Saturday, April 4, 2015

The Ferguson Police Department's treatment of African-Americans was normal

Before I begin my posts about the Ferguson incident, I will devote one post here to the Obama Administration's argument that the false version of events about the incident was accepted so readily because the Ferguson Police Department ticketed African-Americans disproportionately for traffic violations and other minor offenses.

Against that argument, I offer two objections:

1) The false version of events was accepted readily by millions of Americans who live far from Ferguson and never were subjected to that city's ticketing.

2) The Ferguson Police Department's treatment of African-Americans was normal. Practically every police department in the USA arrests and punishes African-Americans disproportionately. That is because African-Americans commit crimes disproportionately.

The newspaper USA Today found at least 1,581 police departments with worse statistics.
• Blacks are more likely than others to be arrested in almost every city for almost every type of crime. Nationwide, black people are arrested at higher rates for crimes as serious as murder and assault, and as minor as loitering and marijuana possession.

• Arrest rates are particularly lopsided in some pockets of the country, including St. Louis' Missouri suburbs near Ferguson. In St. Louis County alone, more than two dozen police departments had arrest rates more lopsided than Ferguson's. In nearby Clayton, Mo., for example, only about 8% of residents are black, compared with about 57% of people the police arrested, according to the city's FBI reports. ....
• Deep disparities show up even in progressive university towns. USA Today found police in Berkeley, Calif., and Madison, Wis., arrested black people at a rate more than nine times higher than members of other racial groups. Madison Police Chief Michael Koval said most of the arrests happen in the poorest sections of the city, which are disproportionately black, and where some residents have pleaded for even more police presence. ....

• Arrest rates are lopsided almost everywhere. Only 173 of the 3,538 police departments USA Today examined arrested black people at a rate equal to or lower than other racial groups .

Steve Sailer in his blog provided several graphs showing that Ferguson's arrest rates for African-Americans is normal in Saint Louis County and in Missouri as a state.

 Sailer explains the above graph:
Ferguson is not an outlier, at least not by this fundamental metric commonly used by academics, legislators and federal officials. The Disparity Index, as it’s called, shows that over the most recent ten years for which data are available, on average it’s not even slightly unusual for police at the municipal and county levels, and statewide, to stop black drivers disproportionately—at uncannily similar rates of disproportion.
Put another way, all else equal, police in Missouri generally stop black drivers about 40-55% more frequently than the African American portion of the driving- age population would predict under random conditions. (That presupposes, thornily, that (a) traffic enforcement should be random; and (b) that the underlying driving and criminal behavior of motorists does not vary substantially across different racial groups or neighborhoods.) Nonetheless, by this popular-if-flawed scholarly standard, it seems Ferguson’s police department even compares well.

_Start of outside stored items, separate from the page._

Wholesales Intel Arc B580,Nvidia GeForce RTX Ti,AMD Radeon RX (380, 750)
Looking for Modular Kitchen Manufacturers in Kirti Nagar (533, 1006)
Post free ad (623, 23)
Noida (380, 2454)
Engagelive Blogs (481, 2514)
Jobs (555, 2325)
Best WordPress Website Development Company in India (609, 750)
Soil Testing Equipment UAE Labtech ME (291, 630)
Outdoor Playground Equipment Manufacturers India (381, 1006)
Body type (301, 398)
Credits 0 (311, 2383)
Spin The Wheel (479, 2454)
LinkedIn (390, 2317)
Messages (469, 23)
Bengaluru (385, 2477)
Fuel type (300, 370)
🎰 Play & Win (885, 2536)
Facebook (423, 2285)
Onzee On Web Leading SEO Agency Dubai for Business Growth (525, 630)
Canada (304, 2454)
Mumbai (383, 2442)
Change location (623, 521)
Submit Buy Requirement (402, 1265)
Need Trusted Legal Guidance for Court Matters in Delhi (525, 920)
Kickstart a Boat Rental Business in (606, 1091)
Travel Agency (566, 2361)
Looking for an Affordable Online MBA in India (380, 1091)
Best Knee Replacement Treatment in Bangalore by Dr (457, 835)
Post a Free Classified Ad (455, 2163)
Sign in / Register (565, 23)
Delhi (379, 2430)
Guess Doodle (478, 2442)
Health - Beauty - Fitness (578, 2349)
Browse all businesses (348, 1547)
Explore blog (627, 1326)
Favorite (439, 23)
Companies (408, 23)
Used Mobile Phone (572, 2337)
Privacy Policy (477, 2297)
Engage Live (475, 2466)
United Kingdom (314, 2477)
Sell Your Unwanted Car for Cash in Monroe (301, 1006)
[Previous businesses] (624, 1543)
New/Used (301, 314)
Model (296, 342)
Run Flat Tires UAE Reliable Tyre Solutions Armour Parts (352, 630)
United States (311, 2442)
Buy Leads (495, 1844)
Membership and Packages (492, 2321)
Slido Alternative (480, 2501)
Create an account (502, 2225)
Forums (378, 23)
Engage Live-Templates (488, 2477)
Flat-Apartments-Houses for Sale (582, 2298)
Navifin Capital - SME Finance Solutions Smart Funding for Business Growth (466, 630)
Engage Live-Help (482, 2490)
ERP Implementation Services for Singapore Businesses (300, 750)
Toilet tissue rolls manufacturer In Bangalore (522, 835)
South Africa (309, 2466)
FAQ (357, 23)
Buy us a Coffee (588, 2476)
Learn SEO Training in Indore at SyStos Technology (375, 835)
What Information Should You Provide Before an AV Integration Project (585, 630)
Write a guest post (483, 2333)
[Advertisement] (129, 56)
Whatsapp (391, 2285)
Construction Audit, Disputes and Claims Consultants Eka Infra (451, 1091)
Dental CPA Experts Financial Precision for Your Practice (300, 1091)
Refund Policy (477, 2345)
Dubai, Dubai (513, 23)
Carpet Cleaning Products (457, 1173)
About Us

Sailer explains the above graph:
So perhaps Ferguson Police Department as an agency has exhibited bias by arresting a substantially greater portion of stopped black motorists than comparable law enforcement agencies?

Nope. Here, too, Ferguson PD’s performance is right on pace with County and statewide norms.
Sailer provides another graph:

Sailer explains the above graph as follows:
This graph showing that Ferguson, Missouri’s ratio of black arrest rates to white arrest rates (2.8 to 1) ranks Ferguson 1,582nd out of 3,538 municipalities tabulated by USA Today from FBI statistics.

The vertical axis shows black / white arrest ratios in log scale. The horizontal axis shows the ranking of municipalities from 1st to 3,538th.

The red dot represents notoriously “anomalous” Ferguson.

The abnormal feature of the Ferguson incident was not the ticketing in that town.

Rather, the abnormal feature was that a few self-proclaimed eyewitnesses there were able to lie about a particular incident convincingly and effectively through the mass media.